Everyone knows the old rhyme, and everyone knows the common-sense advice behind it — that eating a healthy diet is conducive to good health. If you can stay healthy by yourself, then there's little need to drag yourself out to the doctor's office. But it's not just the doctor's office that takes up time and frays the nerves. In fact, many people are much more nervous about visiting the dentist than they are about seeing their GP. While that's likely to be force of habit speaking, since modern dental appointments are very comfortable and usually painless, it may make you feel better to avoid having to go as much as possible. So while you're eating your one apple a day, what can you do to take care of your teeth? Here are some ideas.
Watch your Diet, Sugar
In fact, the same advice applies — but you might not want to stick to just apples. Keeping a balanced diet is good for your teeth, and you'd do well to be careful about what you put into your system. However, fruits contain natural sugars that can be harmful to your teeth in the long run. As such, don't assume that a healthy diet is one-size-fits-all. Choose options that suit both your body and your mouth specifically. You can also take care to brush your teeth after eating a lot of fruit or drinking fruit juice, just to be safe. That being said, of course your dentist would much rather you drank fruit juice than soda.

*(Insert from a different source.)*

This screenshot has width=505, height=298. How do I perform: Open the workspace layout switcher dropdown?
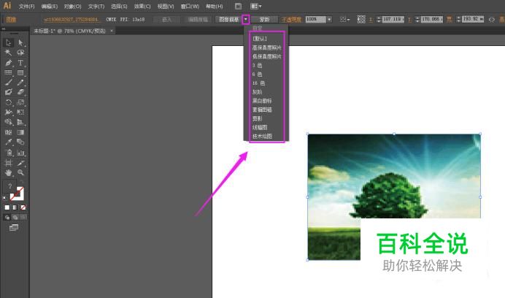255,6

If you're busy in the morning, you may find yourself rushing through the routine of getting ready. It's understandable — but sparing a minimum of two minutes every morning to brush your teeth is a good way to keep yourself protected against problems. Thirty seconds on either side of the mouth just isn't enough. And if you can spare it, experienced dentists say that three minutes is even better.
Leave It to the Experts
As the beauty industry expands and becomes more affordable, home tooth-whitening kits are on the rise — and you may be able to get the same procedure performed at your local salon. Resist the temptation! Many dentists have expressed concern about both these options, as the products used to whiten teeth can be seriously harmful in the wrong doses and if applied wrong. Dentists have to study for a long time before they're considered able to safely work on real patients. Beauticians can take courses in a matter of weeks. It's not to say that every beautician who does teeth whitening is unsafe — but wouldn't you rather minimise the risk? Stick to the experts, and you'll save yourself a world of problems.
Of course, you should still go for dental checkups at least once a year to make sure there are no underlying problems — but sticking to tips like these will at least make it likelier that those checkups run smoothly. Good luck!